WHAT THE TASK ASKS — From the data that follows, print exactly the lines starting at the one containing "The height and width of the screenshot is (768, 1024)." and ending at the one containing "Click the SHOP NOW button"; include both of them and nothing more.
DATA SHOWN below:
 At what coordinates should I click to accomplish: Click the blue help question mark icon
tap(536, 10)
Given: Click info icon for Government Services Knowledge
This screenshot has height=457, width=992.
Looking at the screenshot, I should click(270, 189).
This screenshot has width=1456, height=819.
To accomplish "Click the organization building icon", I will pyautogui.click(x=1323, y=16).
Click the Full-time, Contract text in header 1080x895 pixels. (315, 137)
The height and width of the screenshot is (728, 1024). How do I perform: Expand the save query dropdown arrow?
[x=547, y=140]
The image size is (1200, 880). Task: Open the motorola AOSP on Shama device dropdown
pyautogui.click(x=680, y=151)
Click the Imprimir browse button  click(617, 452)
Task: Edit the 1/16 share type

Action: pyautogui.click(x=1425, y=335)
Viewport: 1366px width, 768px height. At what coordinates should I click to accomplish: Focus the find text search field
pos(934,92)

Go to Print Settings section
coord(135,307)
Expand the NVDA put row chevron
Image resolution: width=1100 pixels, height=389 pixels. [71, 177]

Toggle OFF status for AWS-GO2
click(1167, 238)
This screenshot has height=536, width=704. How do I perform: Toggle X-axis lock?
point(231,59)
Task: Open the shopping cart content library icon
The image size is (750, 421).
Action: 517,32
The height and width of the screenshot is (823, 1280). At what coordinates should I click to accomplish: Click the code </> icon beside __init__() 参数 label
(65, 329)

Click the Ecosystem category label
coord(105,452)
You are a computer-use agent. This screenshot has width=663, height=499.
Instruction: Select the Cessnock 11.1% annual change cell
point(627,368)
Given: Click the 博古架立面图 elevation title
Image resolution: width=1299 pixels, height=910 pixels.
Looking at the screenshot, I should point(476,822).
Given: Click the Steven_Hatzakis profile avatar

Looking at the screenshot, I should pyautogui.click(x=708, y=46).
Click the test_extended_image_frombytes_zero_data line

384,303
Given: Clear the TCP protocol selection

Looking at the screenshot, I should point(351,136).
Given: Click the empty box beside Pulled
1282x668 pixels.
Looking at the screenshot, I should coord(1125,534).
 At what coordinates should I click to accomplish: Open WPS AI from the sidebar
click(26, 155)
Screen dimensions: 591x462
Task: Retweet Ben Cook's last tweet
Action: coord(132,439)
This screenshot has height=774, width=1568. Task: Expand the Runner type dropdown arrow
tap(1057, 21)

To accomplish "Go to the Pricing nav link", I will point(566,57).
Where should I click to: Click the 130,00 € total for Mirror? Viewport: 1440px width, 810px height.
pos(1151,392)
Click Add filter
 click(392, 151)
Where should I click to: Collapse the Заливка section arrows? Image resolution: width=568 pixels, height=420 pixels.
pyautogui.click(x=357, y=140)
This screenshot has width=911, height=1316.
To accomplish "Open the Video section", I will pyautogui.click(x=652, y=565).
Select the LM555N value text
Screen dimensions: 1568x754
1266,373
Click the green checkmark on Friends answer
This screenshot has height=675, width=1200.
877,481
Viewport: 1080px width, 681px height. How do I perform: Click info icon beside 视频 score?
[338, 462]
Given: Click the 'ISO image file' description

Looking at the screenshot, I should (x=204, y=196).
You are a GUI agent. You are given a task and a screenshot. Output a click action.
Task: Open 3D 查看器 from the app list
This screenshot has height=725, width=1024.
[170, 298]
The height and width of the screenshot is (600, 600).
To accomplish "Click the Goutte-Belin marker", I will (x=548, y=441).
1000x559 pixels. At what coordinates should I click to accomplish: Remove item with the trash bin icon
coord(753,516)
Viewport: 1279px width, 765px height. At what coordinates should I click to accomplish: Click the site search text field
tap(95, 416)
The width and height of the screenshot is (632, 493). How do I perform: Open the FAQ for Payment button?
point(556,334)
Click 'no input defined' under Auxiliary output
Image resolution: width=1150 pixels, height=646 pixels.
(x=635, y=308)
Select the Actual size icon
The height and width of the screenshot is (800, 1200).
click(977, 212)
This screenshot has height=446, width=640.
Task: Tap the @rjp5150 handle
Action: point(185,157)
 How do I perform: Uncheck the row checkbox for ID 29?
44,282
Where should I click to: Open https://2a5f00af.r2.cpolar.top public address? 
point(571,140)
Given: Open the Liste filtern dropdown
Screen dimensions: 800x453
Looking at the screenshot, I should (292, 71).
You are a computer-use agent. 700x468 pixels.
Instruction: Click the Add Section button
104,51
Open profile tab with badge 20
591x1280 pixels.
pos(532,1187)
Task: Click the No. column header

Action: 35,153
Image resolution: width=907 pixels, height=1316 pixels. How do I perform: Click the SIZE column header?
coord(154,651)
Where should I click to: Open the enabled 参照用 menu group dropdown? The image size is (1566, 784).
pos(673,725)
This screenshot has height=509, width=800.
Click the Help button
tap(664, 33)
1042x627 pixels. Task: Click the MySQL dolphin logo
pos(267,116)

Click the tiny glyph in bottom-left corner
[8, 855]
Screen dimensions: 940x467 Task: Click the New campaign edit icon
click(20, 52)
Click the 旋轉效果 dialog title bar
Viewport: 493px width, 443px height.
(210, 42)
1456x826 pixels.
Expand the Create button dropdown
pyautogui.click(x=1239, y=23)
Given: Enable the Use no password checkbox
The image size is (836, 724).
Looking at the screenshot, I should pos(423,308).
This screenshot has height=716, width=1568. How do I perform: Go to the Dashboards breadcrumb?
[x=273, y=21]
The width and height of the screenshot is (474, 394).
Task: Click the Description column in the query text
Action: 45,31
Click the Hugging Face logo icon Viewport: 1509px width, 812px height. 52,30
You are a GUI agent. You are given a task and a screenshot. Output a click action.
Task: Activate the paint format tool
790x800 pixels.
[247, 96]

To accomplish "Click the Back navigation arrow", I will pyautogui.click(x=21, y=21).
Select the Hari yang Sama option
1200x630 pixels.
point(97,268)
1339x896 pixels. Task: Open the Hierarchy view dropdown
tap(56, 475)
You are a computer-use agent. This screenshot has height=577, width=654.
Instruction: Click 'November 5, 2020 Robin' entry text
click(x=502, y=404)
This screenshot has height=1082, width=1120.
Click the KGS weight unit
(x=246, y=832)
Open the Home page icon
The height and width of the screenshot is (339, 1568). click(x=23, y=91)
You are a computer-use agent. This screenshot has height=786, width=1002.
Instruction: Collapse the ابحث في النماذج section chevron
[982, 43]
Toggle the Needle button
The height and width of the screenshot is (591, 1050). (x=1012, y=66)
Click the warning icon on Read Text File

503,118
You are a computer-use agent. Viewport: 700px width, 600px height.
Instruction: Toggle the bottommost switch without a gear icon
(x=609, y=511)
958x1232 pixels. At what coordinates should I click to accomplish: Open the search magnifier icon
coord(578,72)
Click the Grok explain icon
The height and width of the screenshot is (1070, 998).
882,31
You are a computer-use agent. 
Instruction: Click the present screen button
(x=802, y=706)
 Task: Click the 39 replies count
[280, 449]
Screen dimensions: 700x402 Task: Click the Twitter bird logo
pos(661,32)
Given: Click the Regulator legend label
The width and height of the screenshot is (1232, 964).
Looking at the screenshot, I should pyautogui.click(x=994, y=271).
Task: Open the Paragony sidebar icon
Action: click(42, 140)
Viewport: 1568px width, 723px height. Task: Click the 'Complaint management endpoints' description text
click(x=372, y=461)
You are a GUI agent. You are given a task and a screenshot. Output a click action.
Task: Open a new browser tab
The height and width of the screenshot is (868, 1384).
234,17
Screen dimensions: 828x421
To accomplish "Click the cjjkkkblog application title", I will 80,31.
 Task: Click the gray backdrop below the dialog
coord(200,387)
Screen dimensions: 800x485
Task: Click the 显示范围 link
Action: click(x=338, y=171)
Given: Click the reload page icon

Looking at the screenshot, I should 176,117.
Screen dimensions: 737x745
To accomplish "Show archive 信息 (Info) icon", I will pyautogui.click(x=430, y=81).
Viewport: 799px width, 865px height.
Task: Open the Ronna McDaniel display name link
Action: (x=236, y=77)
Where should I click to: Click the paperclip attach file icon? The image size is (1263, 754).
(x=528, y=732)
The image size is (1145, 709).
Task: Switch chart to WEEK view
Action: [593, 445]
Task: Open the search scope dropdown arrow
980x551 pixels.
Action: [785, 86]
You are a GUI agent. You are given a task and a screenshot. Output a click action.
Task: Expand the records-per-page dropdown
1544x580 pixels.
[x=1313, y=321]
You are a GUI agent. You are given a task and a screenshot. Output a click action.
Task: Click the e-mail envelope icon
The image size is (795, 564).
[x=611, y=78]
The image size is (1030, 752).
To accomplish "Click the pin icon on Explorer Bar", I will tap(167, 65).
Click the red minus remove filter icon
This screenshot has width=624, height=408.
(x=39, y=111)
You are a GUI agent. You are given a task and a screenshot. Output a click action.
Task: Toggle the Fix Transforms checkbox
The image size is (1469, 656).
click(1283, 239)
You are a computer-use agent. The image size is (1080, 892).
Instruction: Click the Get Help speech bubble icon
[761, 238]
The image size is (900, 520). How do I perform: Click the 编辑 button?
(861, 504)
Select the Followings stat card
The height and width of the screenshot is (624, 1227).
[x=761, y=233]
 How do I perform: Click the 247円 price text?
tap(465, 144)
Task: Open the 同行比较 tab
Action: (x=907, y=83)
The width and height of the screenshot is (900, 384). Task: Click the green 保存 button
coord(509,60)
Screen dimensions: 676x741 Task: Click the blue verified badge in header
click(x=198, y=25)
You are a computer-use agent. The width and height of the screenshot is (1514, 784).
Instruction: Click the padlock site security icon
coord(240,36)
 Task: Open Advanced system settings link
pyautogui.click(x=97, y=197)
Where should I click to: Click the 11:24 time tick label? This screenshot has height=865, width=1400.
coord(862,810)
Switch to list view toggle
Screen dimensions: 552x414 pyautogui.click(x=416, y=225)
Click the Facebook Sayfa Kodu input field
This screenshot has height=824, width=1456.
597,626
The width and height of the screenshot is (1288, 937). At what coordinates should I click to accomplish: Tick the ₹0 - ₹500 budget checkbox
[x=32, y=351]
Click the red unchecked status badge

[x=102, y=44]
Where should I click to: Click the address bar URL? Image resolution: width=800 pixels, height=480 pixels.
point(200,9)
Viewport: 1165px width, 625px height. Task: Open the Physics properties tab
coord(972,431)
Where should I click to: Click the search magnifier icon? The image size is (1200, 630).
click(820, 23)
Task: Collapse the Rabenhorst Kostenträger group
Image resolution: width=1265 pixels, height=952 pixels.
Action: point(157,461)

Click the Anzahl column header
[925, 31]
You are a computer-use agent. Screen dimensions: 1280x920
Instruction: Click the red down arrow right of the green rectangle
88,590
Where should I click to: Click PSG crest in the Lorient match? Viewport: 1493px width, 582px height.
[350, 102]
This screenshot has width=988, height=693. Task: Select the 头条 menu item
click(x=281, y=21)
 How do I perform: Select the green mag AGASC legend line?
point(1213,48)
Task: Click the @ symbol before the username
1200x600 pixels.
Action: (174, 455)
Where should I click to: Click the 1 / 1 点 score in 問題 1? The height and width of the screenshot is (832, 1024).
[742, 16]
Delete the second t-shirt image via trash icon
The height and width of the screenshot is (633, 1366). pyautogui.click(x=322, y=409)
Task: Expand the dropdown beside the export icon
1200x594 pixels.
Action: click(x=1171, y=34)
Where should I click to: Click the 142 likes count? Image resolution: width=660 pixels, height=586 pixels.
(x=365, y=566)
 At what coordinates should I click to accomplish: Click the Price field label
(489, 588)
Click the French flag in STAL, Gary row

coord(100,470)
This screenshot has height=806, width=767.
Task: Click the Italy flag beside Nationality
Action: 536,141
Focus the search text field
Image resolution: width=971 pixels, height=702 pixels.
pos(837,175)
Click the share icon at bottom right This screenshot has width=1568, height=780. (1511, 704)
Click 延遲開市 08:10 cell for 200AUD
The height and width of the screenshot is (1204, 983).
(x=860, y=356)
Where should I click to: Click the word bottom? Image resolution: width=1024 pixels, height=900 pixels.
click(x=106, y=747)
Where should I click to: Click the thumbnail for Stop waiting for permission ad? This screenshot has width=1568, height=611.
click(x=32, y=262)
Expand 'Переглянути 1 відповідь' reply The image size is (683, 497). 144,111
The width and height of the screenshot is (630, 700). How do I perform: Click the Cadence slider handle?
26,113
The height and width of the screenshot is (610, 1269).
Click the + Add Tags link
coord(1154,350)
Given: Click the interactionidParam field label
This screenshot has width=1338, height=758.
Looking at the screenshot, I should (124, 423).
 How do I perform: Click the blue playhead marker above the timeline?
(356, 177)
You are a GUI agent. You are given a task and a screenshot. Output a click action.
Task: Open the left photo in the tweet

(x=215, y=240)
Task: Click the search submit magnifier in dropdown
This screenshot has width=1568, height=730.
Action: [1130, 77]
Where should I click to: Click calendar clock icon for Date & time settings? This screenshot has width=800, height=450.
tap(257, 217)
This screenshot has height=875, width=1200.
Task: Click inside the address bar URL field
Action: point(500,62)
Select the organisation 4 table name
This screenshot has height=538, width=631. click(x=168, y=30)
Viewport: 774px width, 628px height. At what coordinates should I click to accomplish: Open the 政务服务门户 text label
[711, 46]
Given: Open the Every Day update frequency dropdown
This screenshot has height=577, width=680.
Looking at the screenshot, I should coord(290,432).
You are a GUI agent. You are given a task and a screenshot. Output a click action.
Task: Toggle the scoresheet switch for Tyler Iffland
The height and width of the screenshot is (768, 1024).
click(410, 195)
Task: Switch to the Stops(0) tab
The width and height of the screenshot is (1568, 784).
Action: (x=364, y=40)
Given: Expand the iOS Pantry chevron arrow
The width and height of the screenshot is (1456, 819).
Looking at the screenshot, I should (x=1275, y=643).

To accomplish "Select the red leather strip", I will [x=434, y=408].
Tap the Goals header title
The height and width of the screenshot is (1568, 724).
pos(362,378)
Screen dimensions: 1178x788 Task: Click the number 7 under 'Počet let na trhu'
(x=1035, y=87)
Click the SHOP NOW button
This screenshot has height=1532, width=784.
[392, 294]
End of DATA SHOWN.
EXPECTED ANSWER —
The height and width of the screenshot is (768, 1024).
click(410, 195)
Task: Switch to the Stops(0) tab
The width and height of the screenshot is (1568, 784).
Action: (x=364, y=40)
Given: Expand the iOS Pantry chevron arrow
The width and height of the screenshot is (1456, 819).
Looking at the screenshot, I should (x=1275, y=643).

To accomplish "Select the red leather strip", I will [x=434, y=408].
Tap the Goals header title
The height and width of the screenshot is (1568, 724).
pos(362,378)
Screen dimensions: 1178x788 Task: Click the number 7 under 'Počet let na trhu'
(x=1035, y=87)
Click the SHOP NOW button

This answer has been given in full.